Rencontres cinématographiques de Béjaïa

Rencontres cinématographiques de Béjaïa

Rencontres cinématographiques de Béjaïa
 
Les rencontres cinématographiques de Béjaia sont nées d’une rencontre entre deux associations. L’association Projecteur basée à Béjaia, qui a pour objectif d’animer des espaces de diffusion cinématographiques, notamment à travers un ciné-club « allons voir un film ». L’autre association est Kaina cinéma, basée à Paris, née depuis mars 2003, elle poursuit l’objectif de soutenir des initiatives qui participent à faire revivre la filière cinématographique en Algérie, et de créer des liens de collaboration et de coopération avec les professionnels français et plus largement européens qui souhaitent soutenir des actions en Algérie.

 

Ainsi depuis juin 2003, date de la première édition, une tradition s’installe à Béjaia aujourd’hui.
 
Ces rencontres sont avant tout un moment de débat, de formation et d’échange autour du cinéma.
 
Les rencontres cinématographiques de Béjaia sont une vitrine du jeune cinéma Algérien. Les deux équipes tentent à travers une programmation sous la signe de la diversité des genres (courts, longs, fictions, documentaire…) de donner à voir la richesse des regards que des jeunes cinéastes portent sur leurs pays et sur le monde.

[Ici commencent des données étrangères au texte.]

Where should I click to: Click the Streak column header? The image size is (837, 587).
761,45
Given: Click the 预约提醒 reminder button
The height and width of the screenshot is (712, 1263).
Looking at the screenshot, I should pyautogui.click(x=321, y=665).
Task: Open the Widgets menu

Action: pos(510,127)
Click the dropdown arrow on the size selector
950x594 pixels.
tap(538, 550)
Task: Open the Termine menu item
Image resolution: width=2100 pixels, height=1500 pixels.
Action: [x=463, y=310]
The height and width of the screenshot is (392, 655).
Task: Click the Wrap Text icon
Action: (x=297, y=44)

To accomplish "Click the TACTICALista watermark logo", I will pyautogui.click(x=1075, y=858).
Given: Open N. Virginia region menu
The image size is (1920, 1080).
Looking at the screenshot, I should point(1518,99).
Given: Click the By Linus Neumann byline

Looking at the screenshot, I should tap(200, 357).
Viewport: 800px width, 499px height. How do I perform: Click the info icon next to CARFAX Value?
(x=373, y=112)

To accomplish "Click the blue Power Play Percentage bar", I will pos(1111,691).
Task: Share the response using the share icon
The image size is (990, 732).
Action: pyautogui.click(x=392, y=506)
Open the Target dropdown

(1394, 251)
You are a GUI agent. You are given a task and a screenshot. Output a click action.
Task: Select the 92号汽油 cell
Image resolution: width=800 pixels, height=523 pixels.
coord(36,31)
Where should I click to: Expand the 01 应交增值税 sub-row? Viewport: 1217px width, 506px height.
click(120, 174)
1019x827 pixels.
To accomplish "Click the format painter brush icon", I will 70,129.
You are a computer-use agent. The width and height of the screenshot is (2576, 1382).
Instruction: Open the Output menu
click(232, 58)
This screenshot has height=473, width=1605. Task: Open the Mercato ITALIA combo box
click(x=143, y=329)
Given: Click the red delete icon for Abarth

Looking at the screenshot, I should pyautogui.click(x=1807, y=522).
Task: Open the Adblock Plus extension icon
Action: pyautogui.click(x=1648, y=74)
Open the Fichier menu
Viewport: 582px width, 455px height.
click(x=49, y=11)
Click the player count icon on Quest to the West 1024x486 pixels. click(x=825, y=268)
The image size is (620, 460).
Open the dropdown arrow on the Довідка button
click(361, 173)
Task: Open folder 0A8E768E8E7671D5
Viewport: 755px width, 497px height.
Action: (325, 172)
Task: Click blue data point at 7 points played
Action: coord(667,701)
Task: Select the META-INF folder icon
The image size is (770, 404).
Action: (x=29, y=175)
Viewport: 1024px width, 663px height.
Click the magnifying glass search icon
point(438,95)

Soucieux de créer de garder un pont avec la patrimoine cinématographique algérien, les organisateurs ont eu à coeur de montrer leurs filiation à un certain cinéma Algérien en montrant L’obstacle de Bouamari, Une boîte dans le désert de Brahim Tsaki, Tahya ya didou de Mohamed Zinet qui a ouvert la troisième édition.
 
L’option d’être un espace ouvert aux autres cultures et nationalités était présent à travers des films du patrimoine de la cinémathèque de Bretagne ou bien des films qui nous racontent l’engagement de Mahmoud Darwiche en Palestine (écrivain des frontières de Samir Abdellah » ou bien l’itinéraire d’un jeune Noir américain qui veut devenir chanteur (Chantz l’enfant Jazz de Mohamed Kounda)
 
Persuadés que le cinéma, et par la même l’action culturelle, ne peut exister que par l’implication des concernés eux-mêmes, c’est-à-dire des femmes et des hommes qui mettent en place des ciné-clubs et qui offrent au public la possibilité de regarder des films collectivement et d’en discuter ; les RCB mettent l’accent sur et la consolidation du réseau de ciné-club qui est en train de se développer dans plusieurs villes d’Algérie en les invitant à chaque édition pour échanger, partager, se former.
 
Un nouveau souffle est donné au cinéma algérien, il est porté par de nombreux réalisateurs et réalisatrices indépendants, qui sont aussi pour certains d’entre eux producteurs, distributeurs… C’est dire toute l’énergie et la volonté qui existent pour continuer à faire des images en Algérie et de les montrer.